On 28/08/2014 16:38, Blair Bethwaite wrote:
> Hi Loic,
> 
> Thanks for the reply and interesting discussion.

I'm learning a lot :-)

> On 26 August 2014 23:25, Loic Dachary <loic at dachary.org> wrote:
>> Each time an OSD is lost, there is a 0.001*0.001 = 0.000001% chance that two other disks are lost before recovery. Since the disk that failed initialy participates in 100 PG, that is 0.000001% x 100 = 0.0001% chance that a PG is lost.
> 
> Seems okay, so you're just taking the max PG spread as the worst case
> (noting as demonstrated with my numbers that the spread could be
> lower).
> 
> ...actually, I could be way off here, but if the chance of any one
> disk failing in that time is 0.0001%, then assuming the first failure
> has already happened I'd have thought it would be more like:
> (0.0001% / 2) * 99 * (0.0001% / 2) * 98
> ?
> As you're essentially calculating the probability of one more disk out
> of the remaining 99 failing, and then another out of the remaining 98
> (and so on), within the repair window (dividing by the number of
> remaining replicas for which the probability is being calculated, as
> otherwise you'd be counting their chance of failure in the recovery
> window multiple times). And of course this all assumes the recovery
> continues gracefully from the remaining replica/s when another failure
> occurs...?

That makes sense. I chose to arbitrarily ignore the probability of the first failure to happen because the event is not bounded in time. The second failure matters as long as it happens in the interval it takes for the cluster to create the missing copies and that seemed more important. 

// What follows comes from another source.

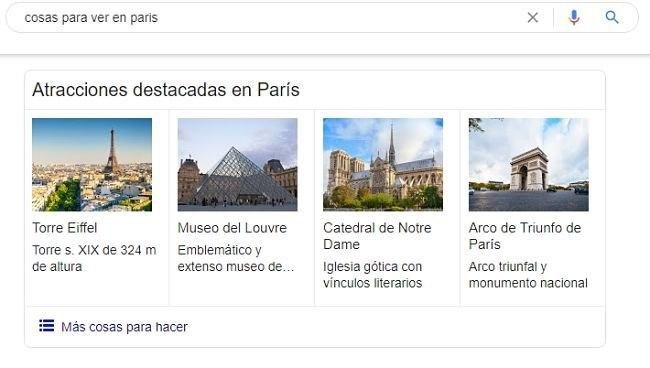Screen dimensions: 650x368
Task: Open the Catedral de Notre Dame thumbnail
Action: click(383, 165)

> Taking your followup correcting the base chances of failure into
> account, then that looks like:
> 99(1/100000 / 2) * 98(1/100000 / 2)
> = 9.702e-7
> 1 in 1030715

If a disk participates in 100 PG with replica 3, it means there is a maximum of 200 other disks involved (if the cluster is large enough and the odds of two disks being used together in more than one PG are very low). You are assuming that this total is 100 which seems a reasonable approximation. I guess it could be verified by tests on a crushmap. However, it also means that the second failing disk probably shares 2 PG with the first failing disk, in which case the 98 should rather be 2 (i.e. the number of PG that are down to one replica as a result of the double failure).   

> I'm also skeptical on the 1h recovery time - at the very least the
> issues regarding stalling client ops come into play here and may push
> the max_backfills down for operational reasons (after all, you can't
> have a general purpose volume storage service that periodically spikes
> latency due to normal operational tasks like recoveries).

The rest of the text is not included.